» WHAT IS BEING ASKED: Copy out the following lines word for word, covering every entry.

-- Start DATASET ROWS --

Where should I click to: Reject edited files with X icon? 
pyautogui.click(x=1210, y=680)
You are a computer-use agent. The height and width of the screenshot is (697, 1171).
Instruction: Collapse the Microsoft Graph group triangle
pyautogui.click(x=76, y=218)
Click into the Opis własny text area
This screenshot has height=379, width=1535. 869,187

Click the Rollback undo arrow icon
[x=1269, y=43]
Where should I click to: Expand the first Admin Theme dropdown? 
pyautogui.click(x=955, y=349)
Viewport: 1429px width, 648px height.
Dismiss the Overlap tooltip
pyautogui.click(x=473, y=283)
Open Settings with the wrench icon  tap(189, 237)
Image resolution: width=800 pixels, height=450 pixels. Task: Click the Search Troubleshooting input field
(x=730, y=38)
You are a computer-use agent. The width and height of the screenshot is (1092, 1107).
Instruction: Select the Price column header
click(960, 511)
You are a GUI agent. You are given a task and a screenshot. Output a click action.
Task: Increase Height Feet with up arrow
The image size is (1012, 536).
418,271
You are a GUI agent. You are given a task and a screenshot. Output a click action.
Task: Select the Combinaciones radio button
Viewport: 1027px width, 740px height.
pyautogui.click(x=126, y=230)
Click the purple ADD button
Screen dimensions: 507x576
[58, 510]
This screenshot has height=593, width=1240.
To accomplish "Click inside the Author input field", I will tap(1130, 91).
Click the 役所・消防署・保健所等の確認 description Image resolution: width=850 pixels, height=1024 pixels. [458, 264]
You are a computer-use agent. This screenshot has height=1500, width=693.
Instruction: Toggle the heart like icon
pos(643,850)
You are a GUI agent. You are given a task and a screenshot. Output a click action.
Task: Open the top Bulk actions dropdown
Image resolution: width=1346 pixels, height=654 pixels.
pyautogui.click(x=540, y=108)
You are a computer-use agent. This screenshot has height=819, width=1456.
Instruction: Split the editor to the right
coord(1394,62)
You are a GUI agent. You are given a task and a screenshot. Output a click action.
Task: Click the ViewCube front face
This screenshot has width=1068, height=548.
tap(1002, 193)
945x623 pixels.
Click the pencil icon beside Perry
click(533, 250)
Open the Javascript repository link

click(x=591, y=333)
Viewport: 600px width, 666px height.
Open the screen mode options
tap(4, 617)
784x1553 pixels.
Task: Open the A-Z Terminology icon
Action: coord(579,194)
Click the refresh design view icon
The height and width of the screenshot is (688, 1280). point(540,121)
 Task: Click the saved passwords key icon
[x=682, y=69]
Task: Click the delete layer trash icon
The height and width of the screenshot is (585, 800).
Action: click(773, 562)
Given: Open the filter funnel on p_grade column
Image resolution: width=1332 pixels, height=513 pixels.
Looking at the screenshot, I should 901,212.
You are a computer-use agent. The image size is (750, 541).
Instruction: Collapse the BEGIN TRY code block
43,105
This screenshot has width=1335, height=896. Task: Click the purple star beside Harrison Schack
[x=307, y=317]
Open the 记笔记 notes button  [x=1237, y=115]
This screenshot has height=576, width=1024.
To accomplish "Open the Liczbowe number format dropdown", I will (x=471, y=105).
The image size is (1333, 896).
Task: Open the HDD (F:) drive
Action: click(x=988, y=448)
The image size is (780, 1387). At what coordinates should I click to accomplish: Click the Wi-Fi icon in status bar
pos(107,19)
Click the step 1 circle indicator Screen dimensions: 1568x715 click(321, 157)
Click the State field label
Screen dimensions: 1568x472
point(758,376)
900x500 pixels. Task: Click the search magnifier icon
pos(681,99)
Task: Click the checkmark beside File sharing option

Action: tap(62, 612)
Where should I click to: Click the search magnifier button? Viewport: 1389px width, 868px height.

-- End DATASET ROWS --

» THE SOLUTION:
Where should I click to: Reject edited files with X icon? 
pyautogui.click(x=1210, y=680)
You are a computer-use agent. The height and width of the screenshot is (697, 1171).
Instruction: Collapse the Microsoft Graph group triangle
pyautogui.click(x=76, y=218)
Click into the Opis własny text area
This screenshot has height=379, width=1535. 869,187

Click the Rollback undo arrow icon
[x=1269, y=43]
Where should I click to: Expand the first Admin Theme dropdown? 
pyautogui.click(x=955, y=349)
Viewport: 1429px width, 648px height.
Dismiss the Overlap tooltip
pyautogui.click(x=473, y=283)
Open Settings with the wrench icon  tap(189, 237)
Image resolution: width=800 pixels, height=450 pixels. Task: Click the Search Troubleshooting input field
(x=730, y=38)
You are a computer-use agent. The width and height of the screenshot is (1092, 1107).
Instruction: Select the Price column header
click(960, 511)
You are a GUI agent. You are given a task and a screenshot. Output a click action.
Task: Increase Height Feet with up arrow
The image size is (1012, 536).
418,271
You are a GUI agent. You are given a task and a screenshot. Output a click action.
Task: Select the Combinaciones radio button
Viewport: 1027px width, 740px height.
pyautogui.click(x=126, y=230)
Click the purple ADD button
Screen dimensions: 507x576
[58, 510]
This screenshot has height=593, width=1240.
To accomplish "Click inside the Author input field", I will tap(1130, 91).
Click the 役所・消防署・保健所等の確認 description Image resolution: width=850 pixels, height=1024 pixels. [458, 264]
You are a computer-use agent. This screenshot has height=1500, width=693.
Instruction: Toggle the heart like icon
pos(643,850)
You are a GUI agent. You are given a task and a screenshot. Output a click action.
Task: Open the top Bulk actions dropdown
Image resolution: width=1346 pixels, height=654 pixels.
pyautogui.click(x=540, y=108)
You are a computer-use agent. This screenshot has height=819, width=1456.
Instruction: Split the editor to the right
coord(1394,62)
You are a GUI agent. You are given a task and a screenshot. Output a click action.
Task: Click the ViewCube front face
This screenshot has width=1068, height=548.
tap(1002, 193)
945x623 pixels.
Click the pencil icon beside Perry
click(533, 250)
Open the Javascript repository link

click(x=591, y=333)
Viewport: 600px width, 666px height.
Open the screen mode options
tap(4, 617)
784x1553 pixels.
Task: Open the A-Z Terminology icon
Action: coord(579,194)
Click the refresh design view icon
The height and width of the screenshot is (688, 1280). point(540,121)
 Task: Click the saved passwords key icon
[x=682, y=69]
Task: Click the delete layer trash icon
The height and width of the screenshot is (585, 800).
Action: click(773, 562)
Given: Open the filter funnel on p_grade column
Image resolution: width=1332 pixels, height=513 pixels.
Looking at the screenshot, I should 901,212.
You are a computer-use agent. The image size is (750, 541).
Instruction: Collapse the BEGIN TRY code block
43,105
This screenshot has width=1335, height=896. Task: Click the purple star beside Harrison Schack
[x=307, y=317]
Open the 记笔记 notes button  [x=1237, y=115]
This screenshot has height=576, width=1024.
To accomplish "Open the Liczbowe number format dropdown", I will (x=471, y=105).
The image size is (1333, 896).
Task: Open the HDD (F:) drive
Action: click(x=988, y=448)
The image size is (780, 1387). At what coordinates should I click to accomplish: Click the Wi-Fi icon in status bar
pos(107,19)
Click the step 1 circle indicator Screen dimensions: 1568x715 click(321, 157)
Click the State field label
Screen dimensions: 1568x472
point(758,376)
900x500 pixels. Task: Click the search magnifier icon
pos(681,99)
Task: Click the checkmark beside File sharing option

Action: tap(62, 612)
Where should I click to: Click the search magnifier button? Viewport: 1389px width, 868px height.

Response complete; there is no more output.